Faculty across the globe have taken to social media to discuss concerns around moving their teaching online should their campus close for a period of time due to COVID-19. Teaching support staff across campuses have been working to scale up services to assist, particularly through the Keep Teaching website. Here, we’ve put together a list of steps to help you, frequently asked questions, and a printable checklist should you need to adapt your courses.
Let’s start with a disclaimer. What universities are suggesting is moving aspects of a course online as a short-term solution. The advice you will find here and across the web is not the same advice you would receive if you were developing a fully online course. Please do not view these moves as representative of online education as a whole. In a recent Chronicle article, Flower Darby (author of Small Teaching Online) stated,“We don’t want to get the idea that this is what effective online education looks like,” she said. “Moving online with inadequate support is a short-term solution.”

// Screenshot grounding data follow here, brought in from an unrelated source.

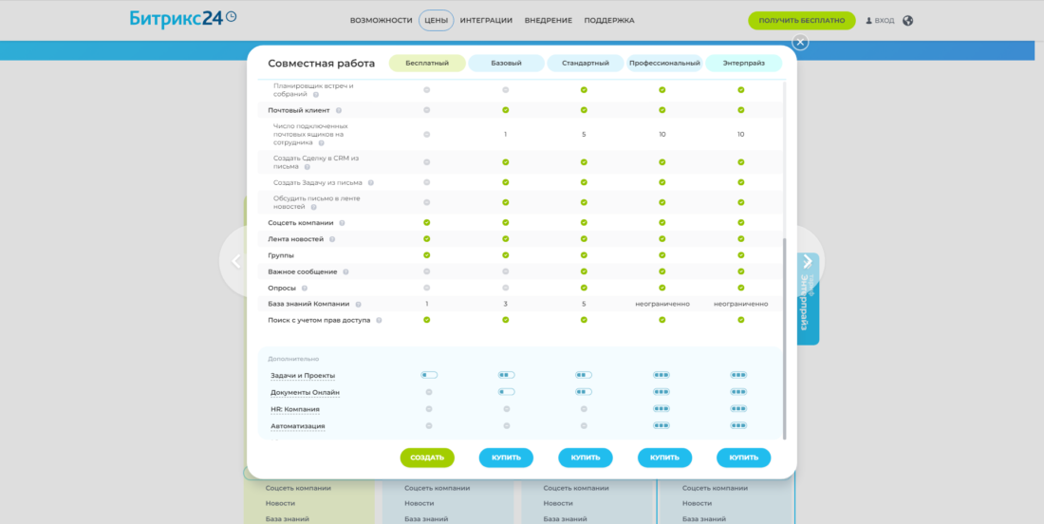Viewport: 1044px width, 524px height.
Task: Click question icon next to Важное сообщение
Action: (x=345, y=271)
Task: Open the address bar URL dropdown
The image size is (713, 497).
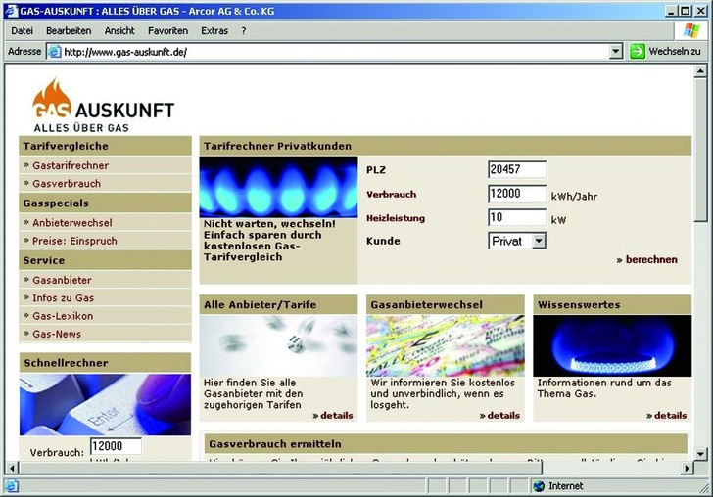Action: (x=615, y=52)
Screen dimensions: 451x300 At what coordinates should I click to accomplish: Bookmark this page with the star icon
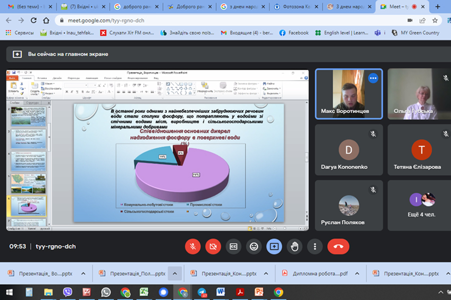(x=435, y=21)
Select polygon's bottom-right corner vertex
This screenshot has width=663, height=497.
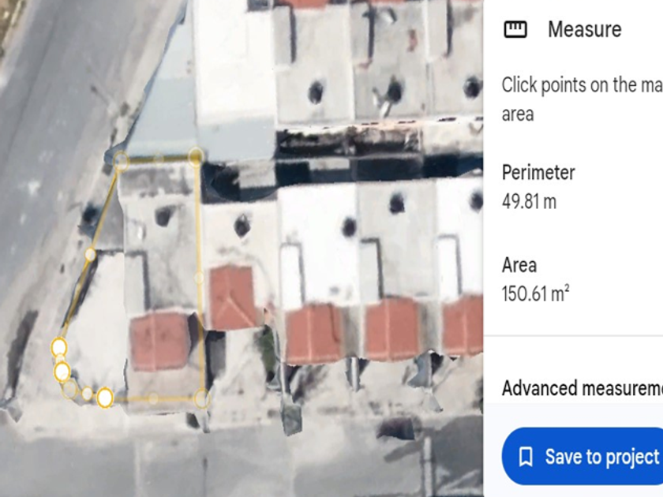tap(202, 398)
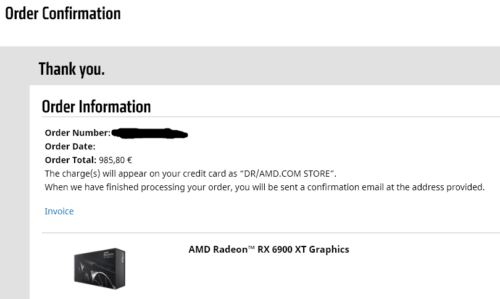Click the Order Date label
Screen dimensions: 500x299
(x=70, y=146)
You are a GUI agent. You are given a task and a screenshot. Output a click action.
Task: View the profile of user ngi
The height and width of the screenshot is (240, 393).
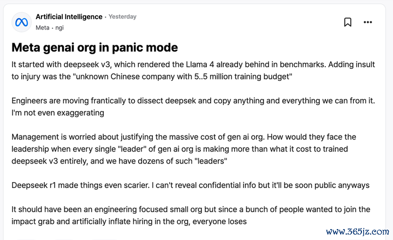pos(59,28)
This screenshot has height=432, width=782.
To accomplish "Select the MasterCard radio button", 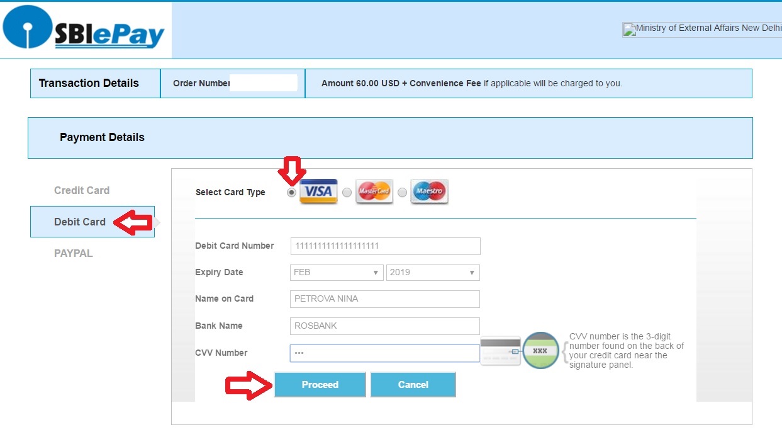I will coord(347,193).
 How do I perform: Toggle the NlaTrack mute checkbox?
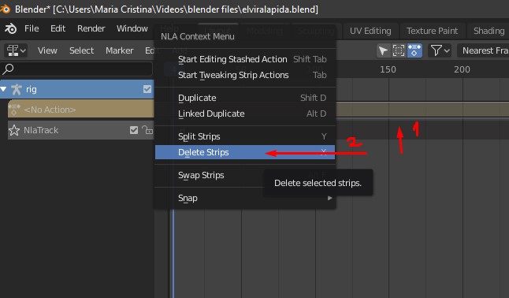coord(134,130)
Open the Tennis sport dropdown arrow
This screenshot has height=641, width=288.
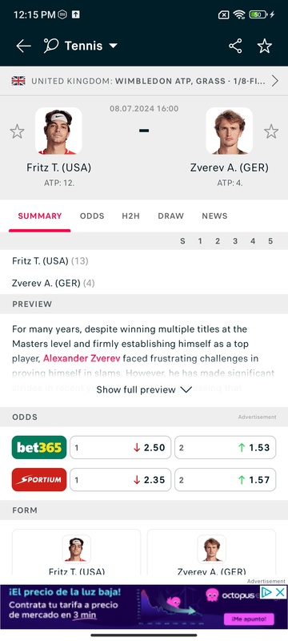tap(113, 46)
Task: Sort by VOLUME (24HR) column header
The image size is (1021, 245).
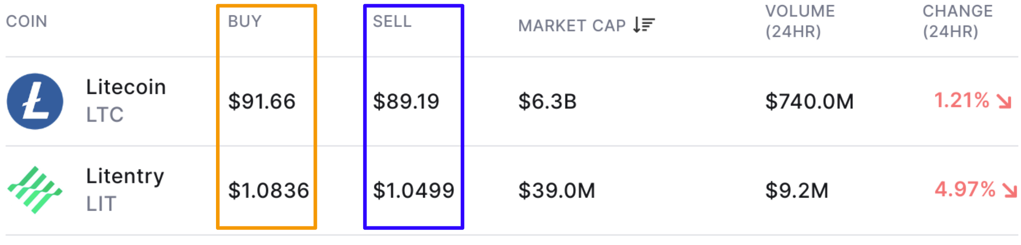Action: [x=800, y=21]
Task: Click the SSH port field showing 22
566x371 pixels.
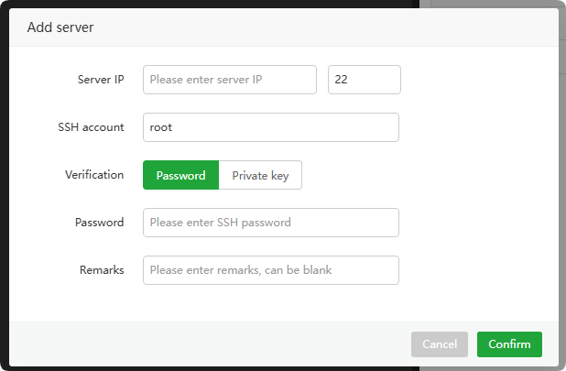Action: point(364,80)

Your focus should be on adapting your course to provide the best learning environment possible to all of your students under new constraints. How do you do that?
Step 1: Revisit your learning goals.
Your course goals will remain the same. How students get there may need to change. Identify the most critical student learning outcomes and assessments. Are these still realistic in their current format or do they need revised?
Step 2: Review your course schedule and determine priorities.
We tend to suffer from content overload in our courses. We focus on getting as much information as possible into our students. Do not attempt to simply move everything in the syllabus to Canvas. Instead, identify your priorities. What are the critical aspects of the course during the closure? What aspects can you reschedule or remove without harming your course goals?
Retrieval practice is incredibly powerful in enhancing student learning. In this approach, the focus is on helping students practice recalling and using information. It’s even more powerful when combined with additional research-based strategies including spacing and interleaving. Will your schedule allow for focusing on retrieval practice of already covered content for a few weeks?
Step 3: Identify your new expectations for students.
How have your expectations for both yourself and your students changed during steps 1 and 2? Are you changing policies such as participation and attendance? Have you decided to change due dates or change assignments? How are you building in flexibility for students who may be working with fewer resources than they have available when on campus?
Step 4: Update your syllabus to reflect changes.
Update your syllabus to reflect changes to the course and make those clear to students. This may mean creating a one-page addendum and/or a new schedule. Post this in Canvas as a document that students can print out even if you use the Syllabus tool within Canvas. Note: Try to make documents you create accessible to all students, particularly if you know there are students needing accommodations in your class.
Step 5: Introduce new tools only when necessary.
Introducing new technology tools and approaches will increase the cognitive load for you and your students, leaving less energy and attention for learning. In addition to learning the content, they will be attempting to learn the tool. Instead, rely on familiar tools and approaches and roll out new tools only when absolutely necessary. See the Keep Teaching website for tools that can help you with various teaching tasks.
Step 6: Be flexible and pivot.
Give both yourself and your students flexibility both in schedule and expectations; the situation may take longer to resolve than initially predicted, students may be working with fewer resources, and you or your students may be sick.
To help you think through converting a few weeks of your classes, we have created a downloadable template to use in planning your class adaptations.
Creating an online course is a complex process, and we hope these and other resources will help you successfully pivot your course to this new format for the short term so that you can help your students continue their educations.